Items listed in a dataset:
● ● ● ● ●

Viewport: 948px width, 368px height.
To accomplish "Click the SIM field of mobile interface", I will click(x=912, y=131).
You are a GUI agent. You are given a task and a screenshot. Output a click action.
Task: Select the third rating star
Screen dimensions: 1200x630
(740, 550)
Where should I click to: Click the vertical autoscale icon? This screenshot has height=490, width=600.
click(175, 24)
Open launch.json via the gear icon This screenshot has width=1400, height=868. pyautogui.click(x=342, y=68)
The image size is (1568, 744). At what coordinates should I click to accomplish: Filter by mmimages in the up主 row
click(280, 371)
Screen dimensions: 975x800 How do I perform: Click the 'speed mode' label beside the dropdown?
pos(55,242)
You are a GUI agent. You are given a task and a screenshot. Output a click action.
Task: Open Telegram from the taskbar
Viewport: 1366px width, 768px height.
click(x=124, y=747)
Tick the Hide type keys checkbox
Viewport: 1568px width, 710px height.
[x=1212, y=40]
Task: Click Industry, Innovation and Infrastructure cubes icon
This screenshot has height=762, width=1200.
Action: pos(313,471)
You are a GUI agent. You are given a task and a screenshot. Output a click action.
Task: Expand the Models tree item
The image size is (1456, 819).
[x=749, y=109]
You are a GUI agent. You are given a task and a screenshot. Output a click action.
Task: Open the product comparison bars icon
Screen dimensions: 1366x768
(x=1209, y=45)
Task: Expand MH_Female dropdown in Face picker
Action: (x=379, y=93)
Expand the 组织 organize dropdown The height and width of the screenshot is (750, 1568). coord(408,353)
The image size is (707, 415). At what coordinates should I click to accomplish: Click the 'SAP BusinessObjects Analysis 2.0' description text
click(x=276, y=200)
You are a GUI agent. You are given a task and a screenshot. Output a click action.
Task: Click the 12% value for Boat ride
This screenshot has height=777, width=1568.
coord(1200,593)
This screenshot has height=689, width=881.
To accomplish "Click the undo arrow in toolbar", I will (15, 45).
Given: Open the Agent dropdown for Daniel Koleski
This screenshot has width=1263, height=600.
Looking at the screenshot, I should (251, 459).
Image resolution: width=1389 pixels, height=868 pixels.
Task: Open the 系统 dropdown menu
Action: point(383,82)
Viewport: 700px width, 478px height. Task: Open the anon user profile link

● ● ● ● ●

▸ Written request
Rewrite the items above as a numbered list, leaving out any blank lines.

▸ Answer to the exercise
1. Viewport: 948px width, 368px height.
2. To accomplish "Click the SIM field of mobile interface", I will click(x=912, y=131).
3. You are a GUI agent. You are given a task and a screenshot. Output a click action.
4. Task: Select the third rating star
5. Screen dimensions: 1200x630
6. (740, 550)
7. Where should I click to: Click the vertical autoscale icon? This screenshot has height=490, width=600.
8. click(175, 24)
9. Open launch.json via the gear icon This screenshot has width=1400, height=868. pyautogui.click(x=342, y=68)
10. The image size is (1568, 744). At what coordinates should I click to accomplish: Filter by mmimages in the up主 row
11. click(280, 371)
12. Screen dimensions: 975x800 How do I perform: Click the 'speed mode' label beside the dropdown?
13. pos(55,242)
14. You are a GUI agent. You are given a task and a screenshot. Output a click action.
15. Task: Open Telegram from the taskbar
16. Viewport: 1366px width, 768px height.
17. click(x=124, y=747)
18. Tick the Hide type keys checkbox
19. Viewport: 1568px width, 710px height.
20. [x=1212, y=40]
21. Task: Click Industry, Innovation and Infrastructure cubes icon
22. This screenshot has height=762, width=1200.
23. Action: pos(313,471)
24. You are a GUI agent. You are given a task and a screenshot. Output a click action.
25. Task: Expand the Models tree item
26. The image size is (1456, 819).
27. [x=749, y=109]
28. You are a GUI agent. You are given a task and a screenshot. Output a click action.
29. Task: Open the product comparison bars icon
30. Screen dimensions: 1366x768
31. (x=1209, y=45)
32. Task: Expand MH_Female dropdown in Face picker
33. Action: (x=379, y=93)
34. Expand the 组织 organize dropdown The height and width of the screenshot is (750, 1568). coord(408,353)
35. The image size is (707, 415). At what coordinates should I click to accomplish: Click the 'SAP BusinessObjects Analysis 2.0' description text
36. click(x=276, y=200)
37. You are a GUI agent. You are given a task and a screenshot. Output a click action.
38. Task: Click the 12% value for Boat ride
39. This screenshot has height=777, width=1568.
40. coord(1200,593)
41. This screenshot has height=689, width=881.
42. To accomplish "Click the undo arrow in toolbar", I will (15, 45).
43. Given: Open the Agent dropdown for Daniel Koleski
44. This screenshot has width=1263, height=600.
45. Looking at the screenshot, I should (251, 459).
46. Image resolution: width=1389 pixels, height=868 pixels.
47. Task: Open the 系统 dropdown menu
48. Action: point(383,82)
49. Viewport: 700px width, 478px height. Task: Open the anon user profile link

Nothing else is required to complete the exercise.